Plasma display apparatus and driving method thereof
A plasma display apparatus comprises a plasma display panel and an electrode driver. The plasma display panel includes a first driving electrode and a second driving electrode. The electrode driver supplies a pulse of a second polarity to the second driving electrode and a pulse of a first polarity opposite to the second polarity to the first driving electrode after a supply of a last sustain pulse of the first polarity to the second electrode. The pulse of the second polarity overlaps the pulse of the first polarity.
Latest Patents:
This application claims the benefit of Korean Patent Application No. 10-2006-0030240 filed on Apr. 3, 2006, which is hereby incorporated by reference.
BACKGROUND1. Field
This document is related to a plasma display apparatus and a driving method of the plasma display apparatus.

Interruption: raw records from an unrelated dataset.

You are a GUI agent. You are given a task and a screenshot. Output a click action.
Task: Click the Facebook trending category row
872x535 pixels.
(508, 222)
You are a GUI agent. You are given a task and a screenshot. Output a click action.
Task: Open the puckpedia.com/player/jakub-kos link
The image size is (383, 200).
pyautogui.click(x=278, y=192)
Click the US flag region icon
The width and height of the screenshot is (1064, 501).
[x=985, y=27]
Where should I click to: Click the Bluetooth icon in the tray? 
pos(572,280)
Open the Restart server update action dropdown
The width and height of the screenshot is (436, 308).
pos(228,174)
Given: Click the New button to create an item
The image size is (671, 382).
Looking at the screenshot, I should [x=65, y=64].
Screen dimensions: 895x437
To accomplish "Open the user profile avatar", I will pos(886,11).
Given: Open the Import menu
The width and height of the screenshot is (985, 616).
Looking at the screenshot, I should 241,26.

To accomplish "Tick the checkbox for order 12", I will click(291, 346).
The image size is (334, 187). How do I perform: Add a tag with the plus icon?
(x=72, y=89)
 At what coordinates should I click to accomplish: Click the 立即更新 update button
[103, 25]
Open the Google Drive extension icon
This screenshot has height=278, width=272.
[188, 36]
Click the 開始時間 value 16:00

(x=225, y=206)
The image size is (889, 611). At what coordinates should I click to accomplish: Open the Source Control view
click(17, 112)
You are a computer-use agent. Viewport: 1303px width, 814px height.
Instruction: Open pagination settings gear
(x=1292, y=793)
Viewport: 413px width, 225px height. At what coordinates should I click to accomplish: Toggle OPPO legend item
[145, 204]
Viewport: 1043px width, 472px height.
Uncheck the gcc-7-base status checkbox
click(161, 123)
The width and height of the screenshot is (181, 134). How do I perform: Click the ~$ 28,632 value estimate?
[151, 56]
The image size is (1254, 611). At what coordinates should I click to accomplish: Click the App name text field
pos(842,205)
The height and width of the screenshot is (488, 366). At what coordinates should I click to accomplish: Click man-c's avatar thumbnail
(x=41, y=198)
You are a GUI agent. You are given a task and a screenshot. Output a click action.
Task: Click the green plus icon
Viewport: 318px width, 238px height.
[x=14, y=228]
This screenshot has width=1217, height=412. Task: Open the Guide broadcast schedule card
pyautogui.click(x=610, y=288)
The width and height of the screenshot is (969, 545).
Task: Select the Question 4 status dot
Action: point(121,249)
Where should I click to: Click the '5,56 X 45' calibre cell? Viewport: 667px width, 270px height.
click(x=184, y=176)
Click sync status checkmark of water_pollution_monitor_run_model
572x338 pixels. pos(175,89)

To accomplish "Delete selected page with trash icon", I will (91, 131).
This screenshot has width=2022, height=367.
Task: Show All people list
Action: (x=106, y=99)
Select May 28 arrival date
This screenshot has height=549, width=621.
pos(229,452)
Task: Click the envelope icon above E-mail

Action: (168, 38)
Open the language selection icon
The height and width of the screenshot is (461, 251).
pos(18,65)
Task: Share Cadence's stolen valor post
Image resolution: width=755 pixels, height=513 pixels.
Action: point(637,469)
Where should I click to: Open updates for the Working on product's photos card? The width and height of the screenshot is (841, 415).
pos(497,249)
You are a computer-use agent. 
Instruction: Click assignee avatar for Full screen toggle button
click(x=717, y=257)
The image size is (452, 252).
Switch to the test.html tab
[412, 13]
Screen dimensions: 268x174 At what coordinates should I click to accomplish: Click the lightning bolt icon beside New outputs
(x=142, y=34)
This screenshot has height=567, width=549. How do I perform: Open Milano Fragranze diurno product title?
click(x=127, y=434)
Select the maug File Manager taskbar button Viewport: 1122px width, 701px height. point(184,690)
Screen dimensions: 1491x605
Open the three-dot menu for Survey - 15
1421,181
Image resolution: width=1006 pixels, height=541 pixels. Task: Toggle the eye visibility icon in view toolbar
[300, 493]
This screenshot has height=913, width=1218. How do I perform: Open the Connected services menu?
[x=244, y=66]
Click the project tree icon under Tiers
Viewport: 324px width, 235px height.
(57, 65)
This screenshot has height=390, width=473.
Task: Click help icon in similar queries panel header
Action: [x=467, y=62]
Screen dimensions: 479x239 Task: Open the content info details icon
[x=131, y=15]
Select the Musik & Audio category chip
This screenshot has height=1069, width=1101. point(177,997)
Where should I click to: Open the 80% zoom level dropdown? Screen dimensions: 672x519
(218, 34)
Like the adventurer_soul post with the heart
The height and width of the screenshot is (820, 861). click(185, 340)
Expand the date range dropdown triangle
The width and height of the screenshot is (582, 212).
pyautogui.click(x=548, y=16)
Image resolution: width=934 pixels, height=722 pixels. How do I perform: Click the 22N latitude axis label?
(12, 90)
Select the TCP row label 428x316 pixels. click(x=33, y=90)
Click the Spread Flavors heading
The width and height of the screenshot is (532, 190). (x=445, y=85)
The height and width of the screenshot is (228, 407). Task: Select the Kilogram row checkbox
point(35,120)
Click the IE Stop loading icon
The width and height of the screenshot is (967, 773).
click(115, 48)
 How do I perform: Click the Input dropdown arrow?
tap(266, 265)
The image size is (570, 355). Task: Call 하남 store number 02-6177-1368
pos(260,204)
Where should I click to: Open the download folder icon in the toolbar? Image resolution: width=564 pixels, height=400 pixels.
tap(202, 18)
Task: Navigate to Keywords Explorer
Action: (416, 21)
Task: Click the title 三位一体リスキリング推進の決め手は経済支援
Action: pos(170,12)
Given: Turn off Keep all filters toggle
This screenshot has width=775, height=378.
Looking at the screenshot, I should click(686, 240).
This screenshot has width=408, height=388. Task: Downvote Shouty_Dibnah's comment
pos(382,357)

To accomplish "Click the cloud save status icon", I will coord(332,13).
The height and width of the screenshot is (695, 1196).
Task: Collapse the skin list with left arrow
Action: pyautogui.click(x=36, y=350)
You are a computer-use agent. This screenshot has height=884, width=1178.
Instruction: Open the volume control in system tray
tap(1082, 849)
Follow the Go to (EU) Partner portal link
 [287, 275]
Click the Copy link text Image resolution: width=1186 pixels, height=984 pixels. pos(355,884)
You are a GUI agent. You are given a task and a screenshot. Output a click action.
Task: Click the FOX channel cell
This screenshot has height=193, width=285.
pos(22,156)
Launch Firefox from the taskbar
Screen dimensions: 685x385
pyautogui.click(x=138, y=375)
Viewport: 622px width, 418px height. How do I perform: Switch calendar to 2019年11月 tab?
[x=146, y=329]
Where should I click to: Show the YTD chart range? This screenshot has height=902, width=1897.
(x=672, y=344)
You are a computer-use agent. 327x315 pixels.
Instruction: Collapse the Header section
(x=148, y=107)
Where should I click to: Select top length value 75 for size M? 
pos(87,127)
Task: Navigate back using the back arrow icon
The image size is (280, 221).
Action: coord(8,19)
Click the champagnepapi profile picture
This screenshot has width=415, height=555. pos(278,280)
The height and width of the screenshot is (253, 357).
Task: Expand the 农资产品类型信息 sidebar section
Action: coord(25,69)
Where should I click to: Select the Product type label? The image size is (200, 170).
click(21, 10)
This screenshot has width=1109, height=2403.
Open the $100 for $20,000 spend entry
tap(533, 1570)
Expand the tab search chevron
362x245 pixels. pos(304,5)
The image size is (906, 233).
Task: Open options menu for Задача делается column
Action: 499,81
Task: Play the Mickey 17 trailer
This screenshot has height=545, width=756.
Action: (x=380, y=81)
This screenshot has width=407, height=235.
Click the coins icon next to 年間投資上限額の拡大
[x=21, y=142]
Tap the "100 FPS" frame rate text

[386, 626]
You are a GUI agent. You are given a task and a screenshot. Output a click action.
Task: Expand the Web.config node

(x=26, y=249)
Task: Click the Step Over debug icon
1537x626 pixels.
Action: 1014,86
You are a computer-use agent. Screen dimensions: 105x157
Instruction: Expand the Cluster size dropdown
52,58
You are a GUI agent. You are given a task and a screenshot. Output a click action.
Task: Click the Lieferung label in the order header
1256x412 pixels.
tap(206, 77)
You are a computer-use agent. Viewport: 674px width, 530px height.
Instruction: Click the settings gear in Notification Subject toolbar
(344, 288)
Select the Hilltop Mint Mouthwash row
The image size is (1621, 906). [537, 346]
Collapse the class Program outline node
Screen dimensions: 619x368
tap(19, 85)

2. Description of the Related Art
A plasma display apparatus includes a plasma display panel and a driver. The plasma display panel includes a discharge cell partioned by a barrier rib. The driver supplies a driving singal to an electrode of the plasma display panel. As a result of a supply of the driving signal, a discharge occurs in the discharge cell, and excites a phosphor of the discharge cell. When the discharge excites the discharge cell, the phosphor generates light.
The plasma display apparatus achieves grey levels with a combination of subfields. The plasma display apparatus emits light during each subfield, and the grey levels are achieved by a sum of light amount emitted during each subfield.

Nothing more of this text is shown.